Godji's expression didn't change, but something in her shoulders softened. She picked up a clean towel and tossed it over her shoulder, then leaned against the counter, arms crossed.

"And what were you thinking?"

Phuwin's hands kept moving. Press. Fold. Turn. The rhythm was a comfort, something to hold onto while the rest of him spun.

"That I might get expelled." The words came out flat, like he was reading them off a page. "That Ryu's family might press charges. That I might have a record. That Pond's family might not want me if I'm—" He stopped. Swallowed. "If I'm damaged goods."

Godji didn't move. Her voice came quiet, steady. "And what did Pond say when you told him that?"

Phuwin's hands stilled. He stared at the dough, the imperfect fold, the flour dusting his knuckles.

"I didn't tell him."

The silence stretched. Godji let it breathe, let it settle, let it press against his skin like a hand on his shoulder.

"Phuwin."

He looked up.

Her eyes were soft, but there was iron underneath. "You fought for yourself. You stood up to someone who hurt you, and you won. That's not damage. That's strength. And if Pond's family—or anyone else—can't see that, then they don't deserve to have you in theirs."

He opened his mouth, but the words didn't come. The tears that had dried on his cheeks felt like they might start again, but he held them back. Pressed them down into his chest where they burned, warm and alive.

"I'm scared," he said. The words came out small, younger than he was. "I'm scared of losing everything. I just got it. I just found him. I just found—" He gestured vaguely at the kitchen, at the jasmine still faint in the air, at the ring on his finger. "All of it. And I'm scared it's going to get taken away."

Godji pushed off the counter and walked over to him. She didn't hug him this time. She just stood beside him, close enough that her shoulder brushed his, and looked down at the dough under his hands.

"You know what I see?" she said. "I see a boy who survived something that would have broken most people. Who loved his sister through grief and guilt and still found a way to talk to her. Who got down on his knees for a man who loves him so much he proposed on a beach with fairy lights and an arch and a whole audience of friends."
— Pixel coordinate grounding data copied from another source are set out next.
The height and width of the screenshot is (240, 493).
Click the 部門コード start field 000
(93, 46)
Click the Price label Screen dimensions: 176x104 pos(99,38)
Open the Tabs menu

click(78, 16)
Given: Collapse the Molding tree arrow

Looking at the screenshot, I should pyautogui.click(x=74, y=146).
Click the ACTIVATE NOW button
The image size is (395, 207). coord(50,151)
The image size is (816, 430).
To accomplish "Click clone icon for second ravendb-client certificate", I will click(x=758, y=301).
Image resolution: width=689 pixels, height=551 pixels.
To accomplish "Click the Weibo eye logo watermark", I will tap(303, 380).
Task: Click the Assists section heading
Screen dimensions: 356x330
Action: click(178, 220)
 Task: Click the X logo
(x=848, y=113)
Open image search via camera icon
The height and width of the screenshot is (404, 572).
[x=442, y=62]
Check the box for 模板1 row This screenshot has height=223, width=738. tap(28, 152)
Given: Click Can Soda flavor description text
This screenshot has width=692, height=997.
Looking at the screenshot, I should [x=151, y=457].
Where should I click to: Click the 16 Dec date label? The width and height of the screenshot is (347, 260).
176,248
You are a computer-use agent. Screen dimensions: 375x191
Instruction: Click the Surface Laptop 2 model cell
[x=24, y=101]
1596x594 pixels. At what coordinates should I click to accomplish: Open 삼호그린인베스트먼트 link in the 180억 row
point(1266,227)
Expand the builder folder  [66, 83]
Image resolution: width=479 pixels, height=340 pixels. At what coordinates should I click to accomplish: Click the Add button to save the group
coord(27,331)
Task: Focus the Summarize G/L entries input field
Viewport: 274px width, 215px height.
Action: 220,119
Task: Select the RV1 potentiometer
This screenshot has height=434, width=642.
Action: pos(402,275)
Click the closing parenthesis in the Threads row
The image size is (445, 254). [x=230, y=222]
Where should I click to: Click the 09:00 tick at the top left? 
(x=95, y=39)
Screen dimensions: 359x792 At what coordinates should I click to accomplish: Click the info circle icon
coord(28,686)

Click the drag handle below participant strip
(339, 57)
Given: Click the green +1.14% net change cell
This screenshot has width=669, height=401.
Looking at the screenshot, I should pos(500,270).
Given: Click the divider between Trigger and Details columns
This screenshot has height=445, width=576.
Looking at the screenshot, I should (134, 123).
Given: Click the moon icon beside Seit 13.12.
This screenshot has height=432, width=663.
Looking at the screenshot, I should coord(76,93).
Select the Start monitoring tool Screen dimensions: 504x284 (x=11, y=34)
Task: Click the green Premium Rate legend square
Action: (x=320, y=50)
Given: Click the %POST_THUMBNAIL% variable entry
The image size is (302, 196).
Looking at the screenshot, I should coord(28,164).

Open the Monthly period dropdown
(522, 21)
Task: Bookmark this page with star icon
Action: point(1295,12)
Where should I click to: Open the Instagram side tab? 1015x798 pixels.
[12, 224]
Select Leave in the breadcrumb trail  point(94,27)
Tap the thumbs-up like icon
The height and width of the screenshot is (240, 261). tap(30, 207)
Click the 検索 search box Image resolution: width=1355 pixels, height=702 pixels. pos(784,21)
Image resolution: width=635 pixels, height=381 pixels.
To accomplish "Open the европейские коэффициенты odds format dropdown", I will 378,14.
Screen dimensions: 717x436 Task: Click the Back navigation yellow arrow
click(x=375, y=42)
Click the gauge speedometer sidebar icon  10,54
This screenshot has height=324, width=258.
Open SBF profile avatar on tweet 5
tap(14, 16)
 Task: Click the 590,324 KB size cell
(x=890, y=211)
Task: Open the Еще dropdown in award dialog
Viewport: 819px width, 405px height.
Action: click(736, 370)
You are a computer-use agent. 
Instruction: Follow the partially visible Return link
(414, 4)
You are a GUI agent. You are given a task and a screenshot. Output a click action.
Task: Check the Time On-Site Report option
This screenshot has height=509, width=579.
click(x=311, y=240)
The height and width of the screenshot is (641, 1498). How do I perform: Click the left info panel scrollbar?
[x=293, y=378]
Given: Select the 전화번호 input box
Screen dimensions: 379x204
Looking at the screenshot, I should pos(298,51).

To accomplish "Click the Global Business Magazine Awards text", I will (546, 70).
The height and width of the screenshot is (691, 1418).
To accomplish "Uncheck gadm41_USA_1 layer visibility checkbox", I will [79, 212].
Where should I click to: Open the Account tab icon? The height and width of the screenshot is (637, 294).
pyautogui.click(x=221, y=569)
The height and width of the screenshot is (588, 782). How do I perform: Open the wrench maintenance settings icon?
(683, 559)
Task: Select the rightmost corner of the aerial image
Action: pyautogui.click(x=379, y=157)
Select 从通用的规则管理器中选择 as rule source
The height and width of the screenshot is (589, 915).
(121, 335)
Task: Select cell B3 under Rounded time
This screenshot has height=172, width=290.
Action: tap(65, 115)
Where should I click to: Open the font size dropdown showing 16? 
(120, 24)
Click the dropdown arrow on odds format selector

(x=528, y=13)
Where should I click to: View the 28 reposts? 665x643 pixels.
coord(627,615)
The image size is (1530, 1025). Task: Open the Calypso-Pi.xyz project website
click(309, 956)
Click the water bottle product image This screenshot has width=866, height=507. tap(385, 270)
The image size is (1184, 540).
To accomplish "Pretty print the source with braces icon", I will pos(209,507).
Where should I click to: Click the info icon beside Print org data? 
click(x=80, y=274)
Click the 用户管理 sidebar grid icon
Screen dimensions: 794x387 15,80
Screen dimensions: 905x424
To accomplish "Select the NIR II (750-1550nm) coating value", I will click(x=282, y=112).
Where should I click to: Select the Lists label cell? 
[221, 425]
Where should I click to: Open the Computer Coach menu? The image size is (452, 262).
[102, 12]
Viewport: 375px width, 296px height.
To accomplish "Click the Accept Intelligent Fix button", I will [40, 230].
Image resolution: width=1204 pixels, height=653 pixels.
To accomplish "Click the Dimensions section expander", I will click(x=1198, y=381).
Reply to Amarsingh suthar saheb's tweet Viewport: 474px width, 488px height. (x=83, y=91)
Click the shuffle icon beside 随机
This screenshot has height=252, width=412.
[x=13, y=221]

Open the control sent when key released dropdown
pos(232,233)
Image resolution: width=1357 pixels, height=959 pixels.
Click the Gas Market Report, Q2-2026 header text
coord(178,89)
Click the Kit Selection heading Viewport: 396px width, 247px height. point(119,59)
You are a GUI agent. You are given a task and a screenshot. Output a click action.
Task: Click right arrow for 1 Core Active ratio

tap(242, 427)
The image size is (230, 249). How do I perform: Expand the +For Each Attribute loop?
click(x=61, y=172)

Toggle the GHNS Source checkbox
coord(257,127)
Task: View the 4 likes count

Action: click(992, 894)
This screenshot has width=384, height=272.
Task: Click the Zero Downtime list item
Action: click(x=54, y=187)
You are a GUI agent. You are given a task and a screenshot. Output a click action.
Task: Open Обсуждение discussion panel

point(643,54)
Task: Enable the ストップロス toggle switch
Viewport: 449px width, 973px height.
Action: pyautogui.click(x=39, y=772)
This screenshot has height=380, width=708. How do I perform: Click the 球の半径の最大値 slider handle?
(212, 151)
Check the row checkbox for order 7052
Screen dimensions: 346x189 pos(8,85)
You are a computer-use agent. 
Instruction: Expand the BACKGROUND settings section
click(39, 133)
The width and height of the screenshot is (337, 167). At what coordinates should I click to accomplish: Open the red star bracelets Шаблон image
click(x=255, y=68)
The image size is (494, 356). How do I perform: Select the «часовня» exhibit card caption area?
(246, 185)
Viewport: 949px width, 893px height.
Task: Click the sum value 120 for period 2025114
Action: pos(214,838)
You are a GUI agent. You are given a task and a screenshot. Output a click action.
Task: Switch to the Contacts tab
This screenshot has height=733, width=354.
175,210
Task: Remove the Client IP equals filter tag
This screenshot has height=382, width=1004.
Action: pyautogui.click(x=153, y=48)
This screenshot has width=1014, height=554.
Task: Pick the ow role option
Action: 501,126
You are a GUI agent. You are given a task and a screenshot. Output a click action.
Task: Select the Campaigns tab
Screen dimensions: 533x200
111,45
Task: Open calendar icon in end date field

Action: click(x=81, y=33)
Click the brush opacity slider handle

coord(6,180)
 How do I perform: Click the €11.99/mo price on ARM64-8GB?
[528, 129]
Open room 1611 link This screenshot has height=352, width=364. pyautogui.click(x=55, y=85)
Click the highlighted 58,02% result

She reached down and touched his hand, her fingers warm and flour-dusted.

"That's not damaged goods. That's a fighter."

Phuwin's breath hitched. He pressed his lips together, nodded once, and went back to folding the dough. Press. Fold. Turn. The motion was steadier now. Surer.

"I talked to Soònào," he said, the words quiet, almost a confession. "Before you came down. She—she told me what she wants for the wedding."

Godji's eyebrows lifted. "Oh?"

"A gold arch. Really gold. The kind that hurts to look at." He smiled, small and watery. "And flowers. White and cream and pale pink. Spilling everywhere."

Godji was quiet for a moment. Then she said, her voice soft, "That sounds beautiful."

"And a podium. For her speech. She said she's going to scream like a fangirl when I kiss him."

Godji let out a breath that was half-laugh, half-sigh. She wiped at her eyes with the back of her hand, quick and discreet, but Phuwin saw it.

"I think I can make that happen," she said. "The arch, at least. I know a guy who does event rentals. He owes me a favor."

Phuwin turned to look at her. "Really?"

"Really." She smiled, full and warm. "We're going to give your sister the wedding she wants. Even if she has to watch from somewhere we can't see."